Last weekend my hand started swelling up - to say I was upset is an understatement! I have been referred to the lymphoedema clinic. However, I went swimming as usual on Monday night (although I cut down on the front crawl and did half my lengths breast stroke - alternating strokes to avoid too much repetitive movements). I was worried that I may make it worse. However I got up Tuesday morning to a much improved hand. It is now barely swollen - no-one else would notice. I can only assume it was the swimming.
Seabird
Thanks for the info - it’s better than I’ve got from my BC nurses
There was a trial a while back that indicated that if you very gradually increase what you do then women can get back up to their current weight capacity while perhaps decreasing their risk of lymphoedema (I think this research was done in Pittsburgh, if you want to search for it further). There have been studies of dragon boat rowers that indicate that they actually develop less lymphoedema (worth googling).
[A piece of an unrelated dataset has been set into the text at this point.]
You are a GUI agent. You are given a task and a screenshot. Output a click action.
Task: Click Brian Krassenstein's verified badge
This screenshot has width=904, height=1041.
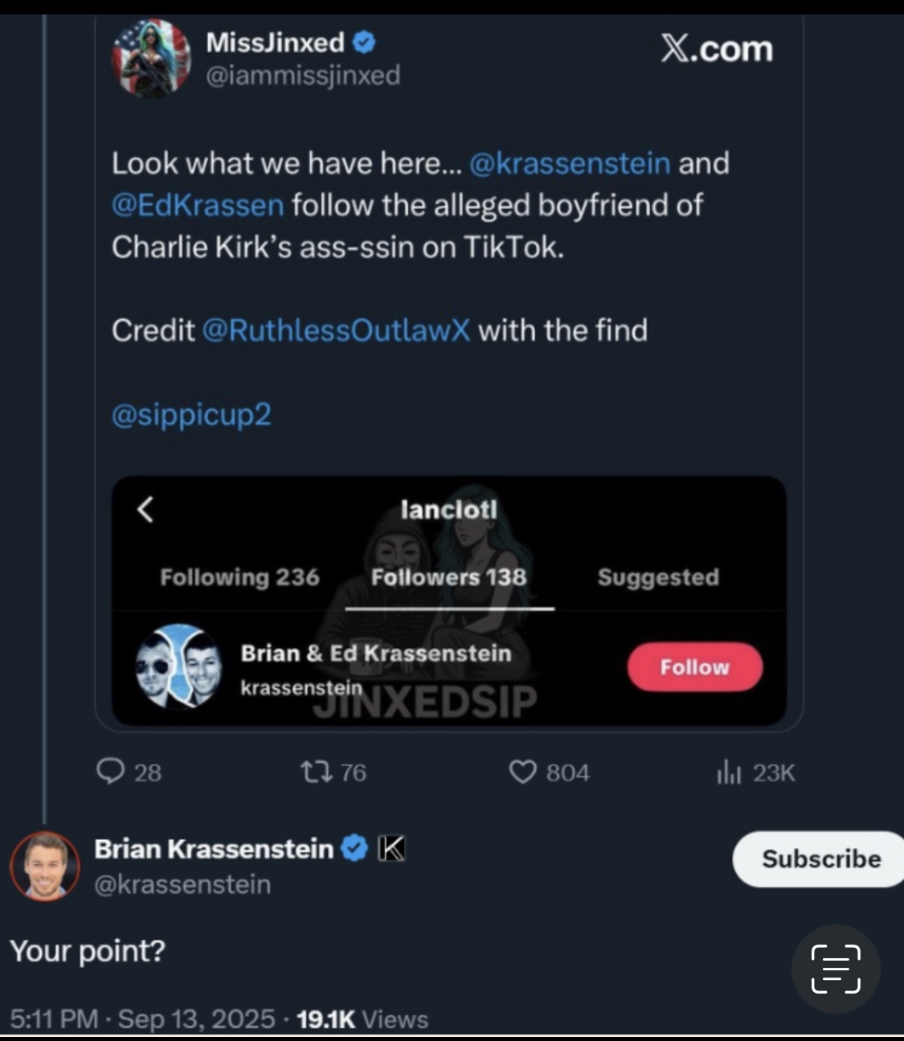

One of the big risk factors for lymphoedema mentioned in the recent studies is that putting on extra weight after diagnosis or being heavy is a big risk factor. I know a woman who hiked Peru on a fundraising walk and she said that she was told that carrying a backpack was ok, but she would need to use a chest strap and build up to carrying things over a period of months. For most of the things you have mentioned I would try a little at first and build up. I am not sure about the rock climbing, though, since the risk of scratches would be high.
I type, sometimes more than I should, and find that I am ok as long as I lift my arm every once in a while.
I have had a fair few cuts and no problems, but it is important to get them treated as soon as possible.
Hi Lisa - Must admit I never came across a situation when anyone was actively told NOT to wear a compression sleeve. What they do is give some outside resistance to the arm muscle movements and thus help the lymph to move back up the arm even more effectively. Just like wearing “flight socks” on an airplane which helps prevent swelling and keeps circulation moving on a flight. That was one occasion when people were definitely advised to wear an arm sleeve if they had had lymph node clearance and were going on a long haul flight as there is some evidence that that can be a trigger for lymphoedema, so a sleeve was a good preventative measure. Dragon boat racing sounds fun - there is a team here in Canberra made up completely of ladies who have had breast cancer, saw them all at the lake today and they looked radiant, certainly not young, and about a third of them wearing compression sleeves. Sarah.